Dr. Elizabeth Joy, director of the Utah Health Research Network, is overseeing the project and has experimented with a TrekDesk on herself and said she is burning about 500 calories a day with the treadmill set to go 1 MPH. She barely notices she is walking. What she has found is an improvement in her health.
"The first thing I noticed after working on the TrekDesk was the relief of shoulder and neck pain from working with my computer mouse," she said. "It has been dramatic. My standing posture is so much better than my sitting posture."
The benefits prompted her to pursue the study.
I hope my boss' newspaper landed on his roof this morning so he'll miss this column and won't be tempted to order a bunch of these for us.
I'm all for exercise, but blending work and play? Forget it. The only time I want work and exercise blending is when I'm running away from the office.
Exercise should be about getting away from our stresses and often our occupations are high on the list of causing stress.
Indeed, benefits being promoted along with the desks are that health care costs will decrease and, productivity will increase and the amount of sick days used will decline.

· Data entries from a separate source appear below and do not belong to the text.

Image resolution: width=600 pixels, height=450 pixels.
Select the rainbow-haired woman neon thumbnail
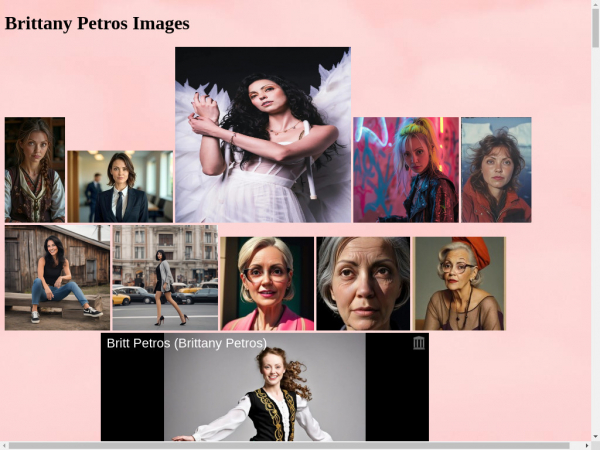[406, 170]
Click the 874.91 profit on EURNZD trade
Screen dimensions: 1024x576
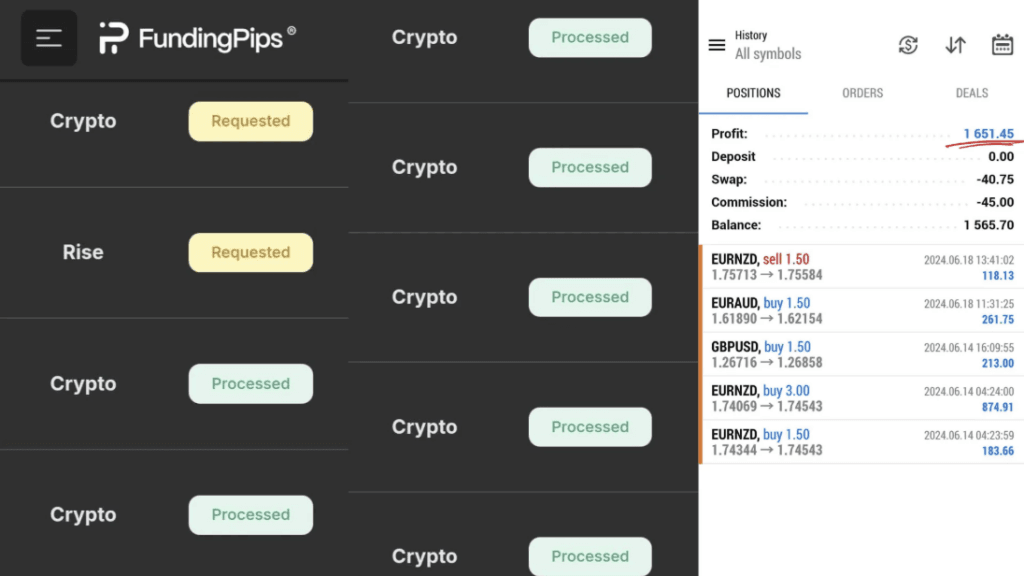point(997,408)
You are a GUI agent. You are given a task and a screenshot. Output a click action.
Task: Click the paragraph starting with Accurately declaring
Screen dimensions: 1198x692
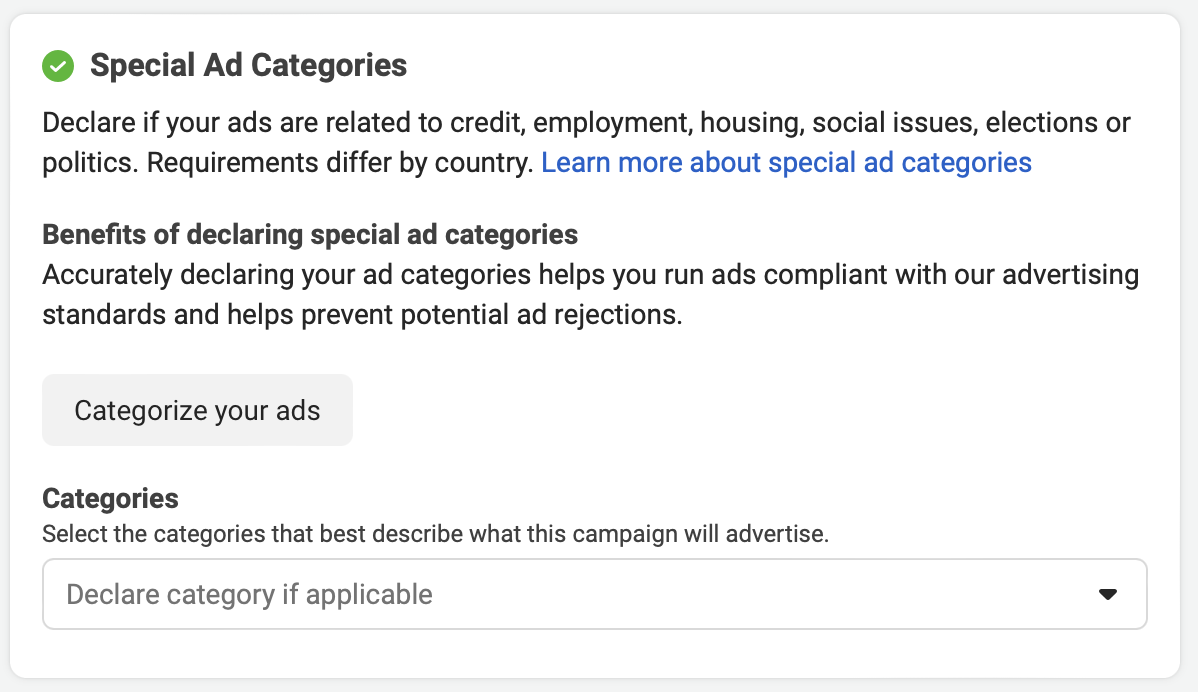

But do we seriously need to worry about meeting a work deadline and keeping pace on a treadmill too?
Perhaps this will be the ideal solution for some and certainly any exercise is better than no exercise.
But me, I have to keep things separate.
Some days, putting one foot in front of the other is challenging enough, and other days, meeting a deadline is a monumental victory.
Lord help me if I ever have to do both at the same time.